-- Begin Supplied text --
Noughts and Crosses
Forging an indefatigable undefeatable foe

Table of Contents

Setting the scene

By pitting ourselves against opponents and frequently failing, we develop an understanding of our shortcomings, our prejudices, our inexhaustible capacity to flop. Games provide safe padded spaces to fall flat on our faces, while still yielding a sense of accomplishment when we stand firm.

However, folk are fallible, and friends fickle. To hone our skills at any hour, against an opponent who will never tire, we have to create a computer ersatz, an algorithmic adversary, to face our ire. Gather around the kiln, watch and learn, and see how we forge an indefatigable undefeatable foe from pure thought-stuff and (metaphorical) fire.

The game

Noughts and crosses, also inexplicably called tic-tac-toe by Yanks, is a game in which two players alternately place noughts and crosses on a three-by-three grid; the winner is the first player to place three of their symbol in a straight line: horizontally, vertically or diagonally.

Consult the relevant Wikipeda article and its citations for more information on noughts and crosses than you could ever want.

The programming language

Python is the de facto programming language for learning, teaching and artificial intelligence (amongst many other fields). For the scope of this tutorial, using any other programming language would be gratuitous.

The best books on Python are Fluent Python by Luciano Ramalho and Effective Python by Brett Slatkin. For beginners, there are copious stellar resources available; any search engine is your friend. The Pythonic idioms to be aware of here, are list comprehension and dunders. More generally, within this tutorial, the most difficult programming paradigms used are recursion and currying; The Little Schemer by Daniel P. Friedman and Matthias Felleisen is an excellent primer on both of these concepts.
-- End Supplied text --
-- Begin Dataset content --
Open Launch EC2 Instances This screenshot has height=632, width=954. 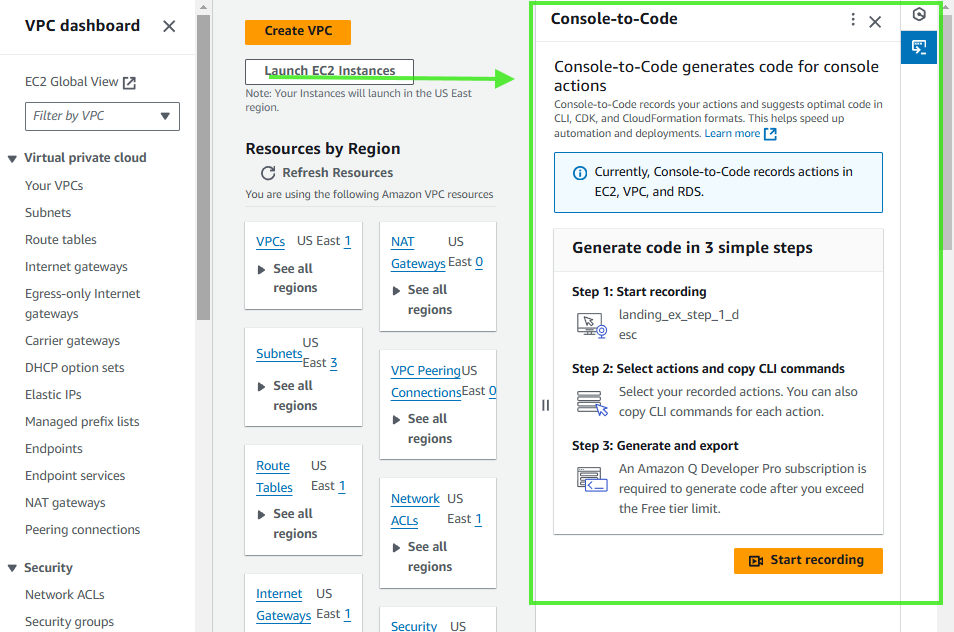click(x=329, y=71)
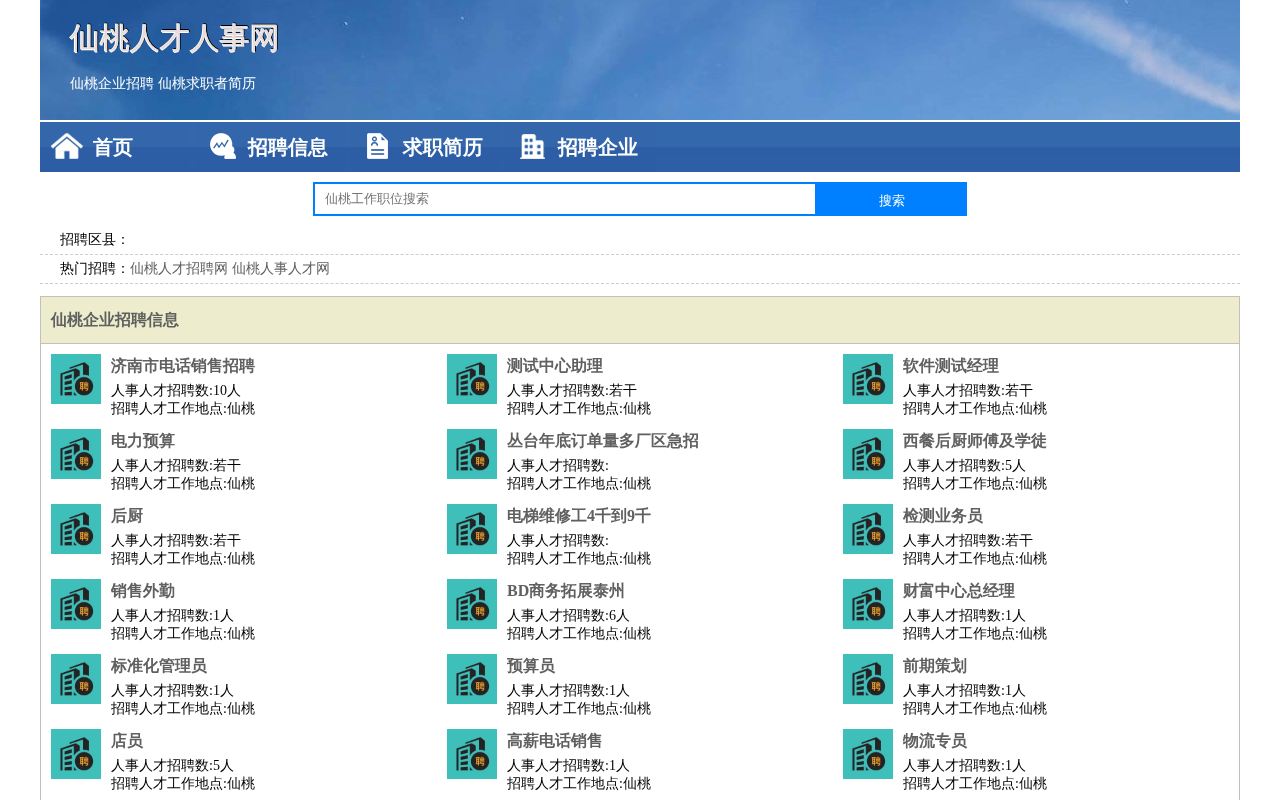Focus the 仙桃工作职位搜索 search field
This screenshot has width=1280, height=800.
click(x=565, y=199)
-- End Dataset content --
▶ [Required tasks]:
1. Write out the noughts and crosses tutorial starting with "Table of Contents" and going on through "and (metaphorical) fire.", swapping in "furnace" for "kiln".
2. Carry on the noughts and crosses tutorial from its final sentence.

▶ [Exercise responses]:
1.
Table of Contents

Setting the scene

By pitting ourselves against opponents and frequently failing, we develop an understanding of our shortcomings, our prejudices, our inexhaustible capacity to flop. Games provide safe padded spaces to fall flat on our faces, while still yielding a sense of accomplishment when we stand firm.

However, folk are fallible, and friends fickle. To hone our skills at any hour, against an opponent who will never tire, we have to create a computer ersatz, an algorithmic adversary, to face our ire. Gather around the furnace, watch and learn, and see how we forge an indefatigable undefeatable foe from pure thought-stuff and (metaphorical) fire.

2.
The program

The opponent exhaustively considers every possible move, and determines which move has the lowest chance of leading to a loss. Many aspects of the program leave much to be desired. However, the primary purpose of this tutorial is to demonstrate how to create a simple, non-optimised, artificially intelligent opponent, and not to win a beauty pageant.

The code

Start at the beginning

#!/usr/bin/env python

Data representation

Bad programmers worry about the code. Good programmers worry about data structures and their relationships.

We represent an empty starting board as:

board = " "*9

where a space denotes an empty cell, "0" a nought and "1" a cross. Players are represented as False for noughts and True for crosses.

We define which indices represent each row, column and diagonal. Remember that Python begins indexing at 0, not 1, as Dijkstra ordained.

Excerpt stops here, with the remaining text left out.